FlagOpen / FlagGems

FlagGems is an operator library for large language models implemented in Triton Language.
Apache License 2.0
296 stars 27 forks source link

[Bugfix] scatter&gather's accuracy test #202

Open GwokHiujin opened 1 month ago

GwokHiujin commented 1 month ago

This PR increases the BLOCK_M sizes in the offset_calculator function to prevent excessively small BLOCK_M values, which may resolve the correctness issues encountered during local testing.


If CI runs smoothly, I can speculate on the potential causes of this confusing issue...🧐

The correctness problem was likely due to insufficient block size during tensor processing, resulting in incomplete or inaccurate memory accesses and inconsistent results. By increasing the BLOCK_M size, we ensure that larger data blocks are processed more consistently, reducing the risk of edge-case errors in tensor indexing.

GwokHiujin commented 1 month ago

The following test case fails. It may require a more robust autotuning.

import torch
import flag_gems
x = torch.ones(1000000000, dtype=torch.float16, device='cuda')
idx = torch.arange(1000000000, device='cuda')
y = flag_gems.ops.gather(x, 0, idx)

So it seems that we just cannot allow the kernel grid's row numbers to be too large! However, since we are planning to use codegen for scatter, gather, and related operators, the offset calculations will shift into the kernels, potentially making this version out-of-date. Should we proceed with this patch now?

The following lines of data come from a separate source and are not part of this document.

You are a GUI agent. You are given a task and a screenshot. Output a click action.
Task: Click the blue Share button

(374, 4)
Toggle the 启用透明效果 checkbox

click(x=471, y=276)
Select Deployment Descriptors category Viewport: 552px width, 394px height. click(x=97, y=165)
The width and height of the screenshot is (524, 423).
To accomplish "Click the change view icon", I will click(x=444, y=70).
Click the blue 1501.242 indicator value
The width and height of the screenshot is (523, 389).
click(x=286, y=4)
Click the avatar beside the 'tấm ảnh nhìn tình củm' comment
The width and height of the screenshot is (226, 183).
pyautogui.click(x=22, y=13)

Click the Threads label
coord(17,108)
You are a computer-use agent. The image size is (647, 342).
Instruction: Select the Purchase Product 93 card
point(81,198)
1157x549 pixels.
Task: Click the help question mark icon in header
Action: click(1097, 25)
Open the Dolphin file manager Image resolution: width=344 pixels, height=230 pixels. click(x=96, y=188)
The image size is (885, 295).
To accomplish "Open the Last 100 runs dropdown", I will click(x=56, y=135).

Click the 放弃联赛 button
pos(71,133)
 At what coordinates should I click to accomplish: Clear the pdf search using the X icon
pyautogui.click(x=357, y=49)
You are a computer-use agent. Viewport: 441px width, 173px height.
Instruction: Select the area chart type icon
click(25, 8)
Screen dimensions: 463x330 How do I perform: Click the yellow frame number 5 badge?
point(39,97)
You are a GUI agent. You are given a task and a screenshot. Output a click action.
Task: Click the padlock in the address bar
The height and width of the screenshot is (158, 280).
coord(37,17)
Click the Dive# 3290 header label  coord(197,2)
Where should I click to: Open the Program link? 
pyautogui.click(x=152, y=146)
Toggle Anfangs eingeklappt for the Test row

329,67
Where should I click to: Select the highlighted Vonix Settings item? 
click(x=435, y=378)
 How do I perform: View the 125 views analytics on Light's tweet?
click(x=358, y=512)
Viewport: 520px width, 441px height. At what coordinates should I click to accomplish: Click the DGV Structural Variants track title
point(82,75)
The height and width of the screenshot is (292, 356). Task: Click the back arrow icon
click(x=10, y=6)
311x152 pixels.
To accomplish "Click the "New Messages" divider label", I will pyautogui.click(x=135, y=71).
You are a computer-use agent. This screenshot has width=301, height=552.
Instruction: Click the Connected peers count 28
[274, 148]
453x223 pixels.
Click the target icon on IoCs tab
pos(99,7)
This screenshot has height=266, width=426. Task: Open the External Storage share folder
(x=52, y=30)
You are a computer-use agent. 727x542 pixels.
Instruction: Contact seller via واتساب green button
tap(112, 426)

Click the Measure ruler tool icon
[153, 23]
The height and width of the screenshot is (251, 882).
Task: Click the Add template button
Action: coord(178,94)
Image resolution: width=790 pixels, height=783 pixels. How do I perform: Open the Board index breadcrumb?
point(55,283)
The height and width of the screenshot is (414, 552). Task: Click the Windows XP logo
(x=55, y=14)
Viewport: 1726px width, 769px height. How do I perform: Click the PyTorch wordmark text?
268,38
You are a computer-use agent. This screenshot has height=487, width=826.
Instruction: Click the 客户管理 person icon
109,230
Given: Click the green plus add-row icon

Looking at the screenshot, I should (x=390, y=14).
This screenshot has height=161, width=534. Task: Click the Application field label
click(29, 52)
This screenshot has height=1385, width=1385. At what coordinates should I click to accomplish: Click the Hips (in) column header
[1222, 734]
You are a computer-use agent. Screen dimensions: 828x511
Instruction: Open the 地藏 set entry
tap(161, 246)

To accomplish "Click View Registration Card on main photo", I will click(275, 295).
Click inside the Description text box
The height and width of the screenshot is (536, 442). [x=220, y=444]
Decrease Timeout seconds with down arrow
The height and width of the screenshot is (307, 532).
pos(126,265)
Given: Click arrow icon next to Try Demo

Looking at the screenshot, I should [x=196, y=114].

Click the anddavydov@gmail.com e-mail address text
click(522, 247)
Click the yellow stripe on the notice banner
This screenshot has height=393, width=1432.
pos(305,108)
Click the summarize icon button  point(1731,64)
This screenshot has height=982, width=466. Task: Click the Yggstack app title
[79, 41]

tongxin commented 1 month ago

The following test case fails. It may require a more robust autotuning.

import torch
import flag_gems
x = torch.ones(1000000000, dtype=torch.float16, device='cuda')
idx = torch.arange(1000000000, device='cuda')
y = flag_gems.ops.gather(x, 0, idx)

So it seems that we just cannot allow the kernel grid's row numbers to be too large! However, since we are planning to use codegen for scatter, gather, and related operators, the offset calculations will shift into the kernels, potentially making this version out-of-date. Should we proceed with this patch now?

Let's shift to the fused kernel, shall we?